[Collected data entries]

========================================

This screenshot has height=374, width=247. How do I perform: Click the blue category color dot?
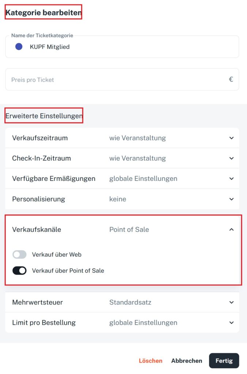pos(19,46)
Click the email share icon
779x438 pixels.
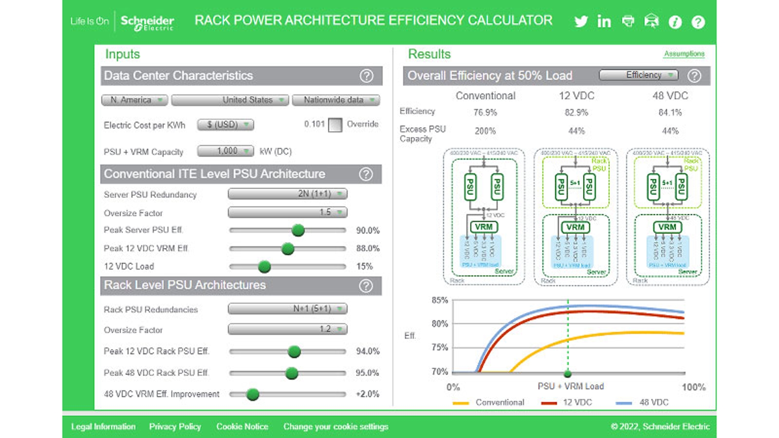[651, 21]
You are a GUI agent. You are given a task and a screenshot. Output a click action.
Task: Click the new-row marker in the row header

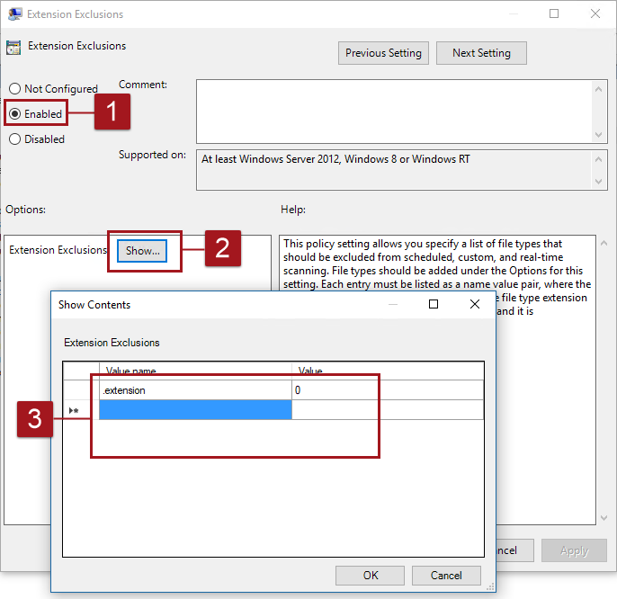(73, 410)
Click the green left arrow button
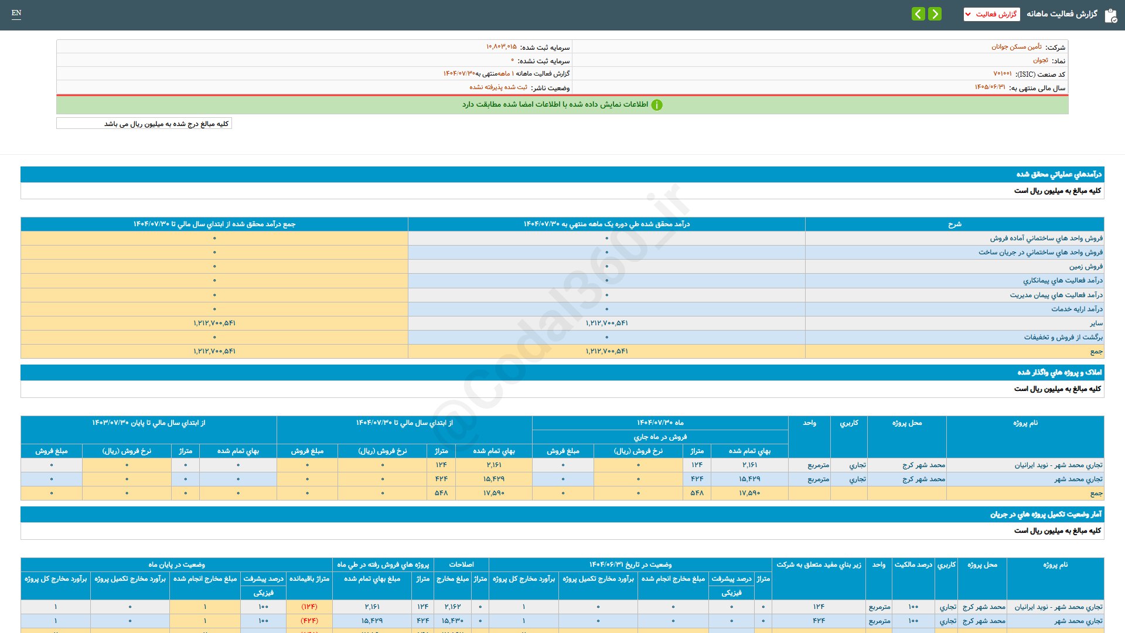This screenshot has height=633, width=1125. point(918,14)
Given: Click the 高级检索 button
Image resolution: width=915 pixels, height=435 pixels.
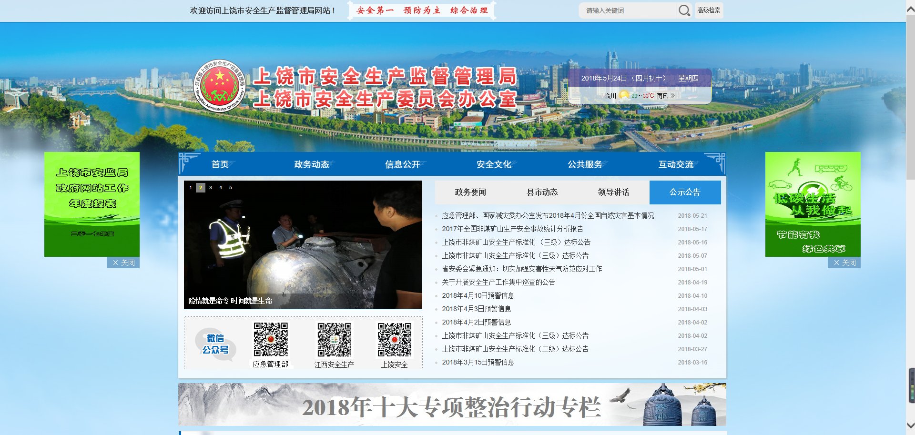Looking at the screenshot, I should pos(709,10).
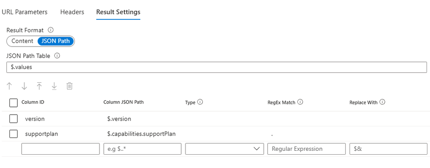430x168 pixels.
Task: Click the move down arrow icon
Action: pyautogui.click(x=24, y=86)
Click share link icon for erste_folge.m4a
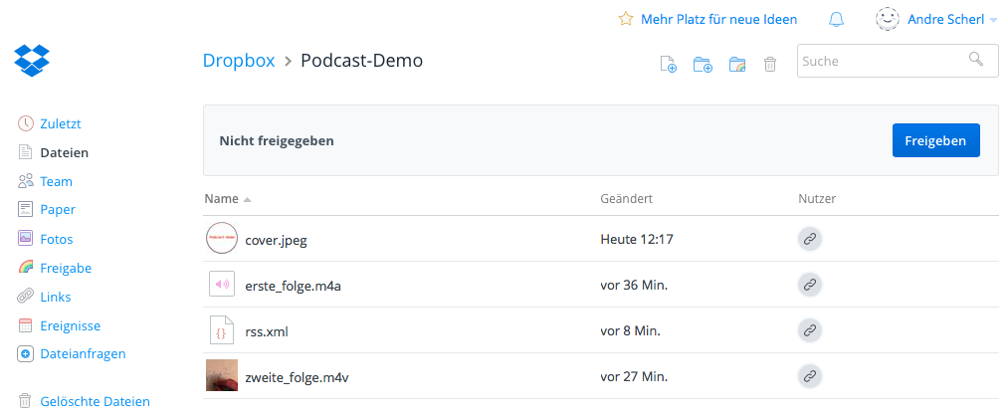Image resolution: width=1008 pixels, height=417 pixels. [810, 285]

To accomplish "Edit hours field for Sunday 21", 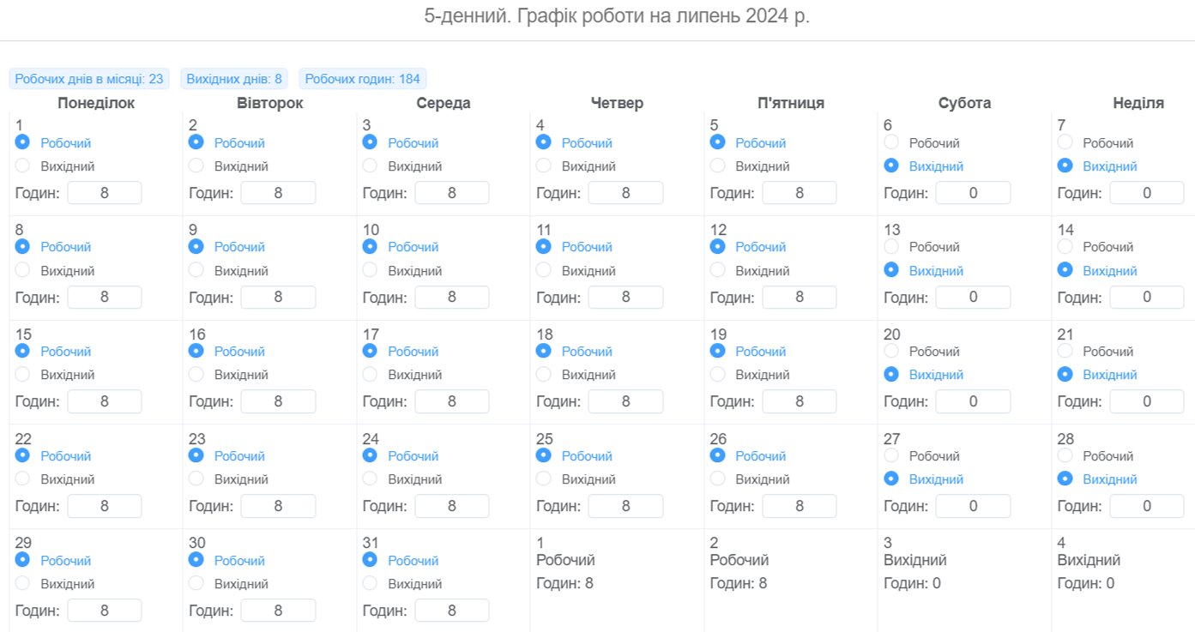I will tap(1147, 401).
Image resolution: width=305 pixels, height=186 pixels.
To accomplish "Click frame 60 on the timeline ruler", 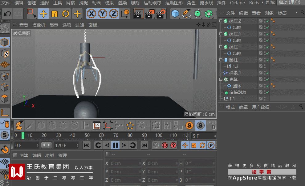I will pos(101,135).
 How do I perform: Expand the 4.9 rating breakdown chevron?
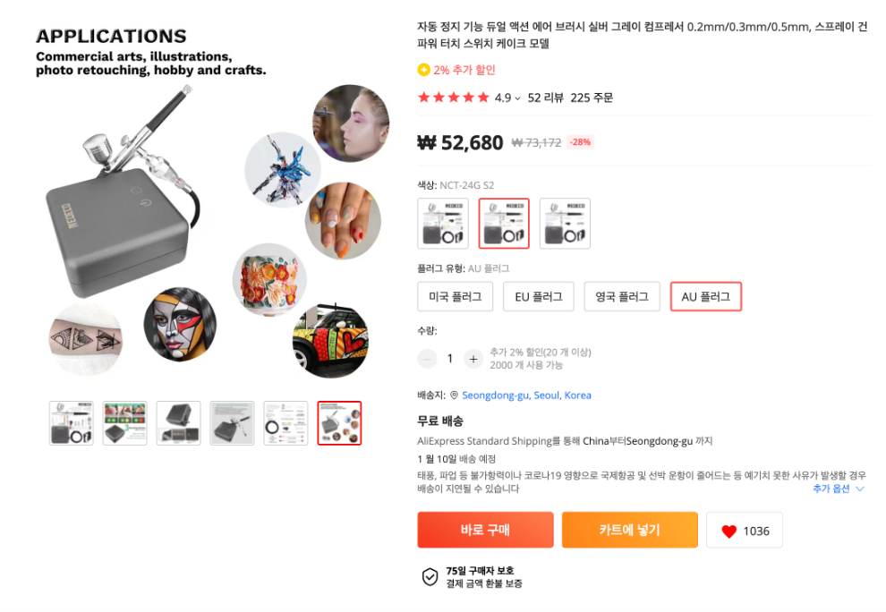tap(517, 98)
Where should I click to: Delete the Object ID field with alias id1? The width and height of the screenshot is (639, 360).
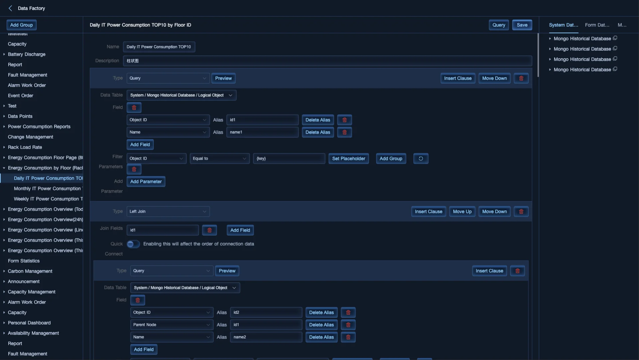344,120
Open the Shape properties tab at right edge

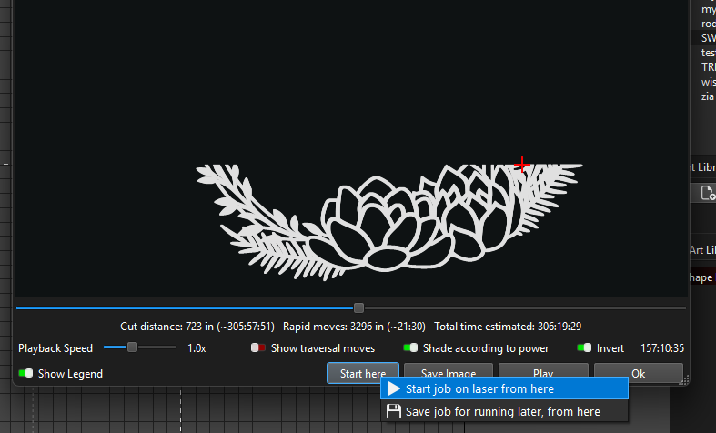[x=701, y=277]
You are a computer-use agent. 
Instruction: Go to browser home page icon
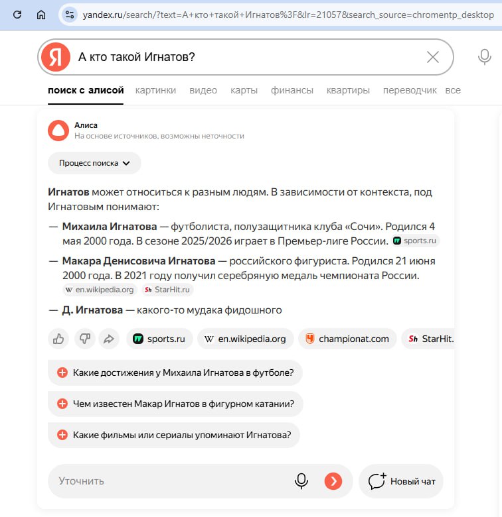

========================================

◆ **YOUR TASK**: Could you output the lines from the one containing "How do I perform: Expand" through the end of the records as a numbered list, including both ends, skipping blank lines and leaving out the pictures?

◆ **COMPLETE RESPONSE**:
1.  How do I perform: Expand the 4.9 rating breakdown chevron?
2. tap(517, 98)
3. Where should I click to: Delete the Object ID field with alias id1? The width and height of the screenshot is (639, 360).
4. 344,120
5. Open the Shape properties tab at right edge
6. [x=701, y=277]
7. You are a computer-use agent. 
8. Instruction: Go to browser home page icon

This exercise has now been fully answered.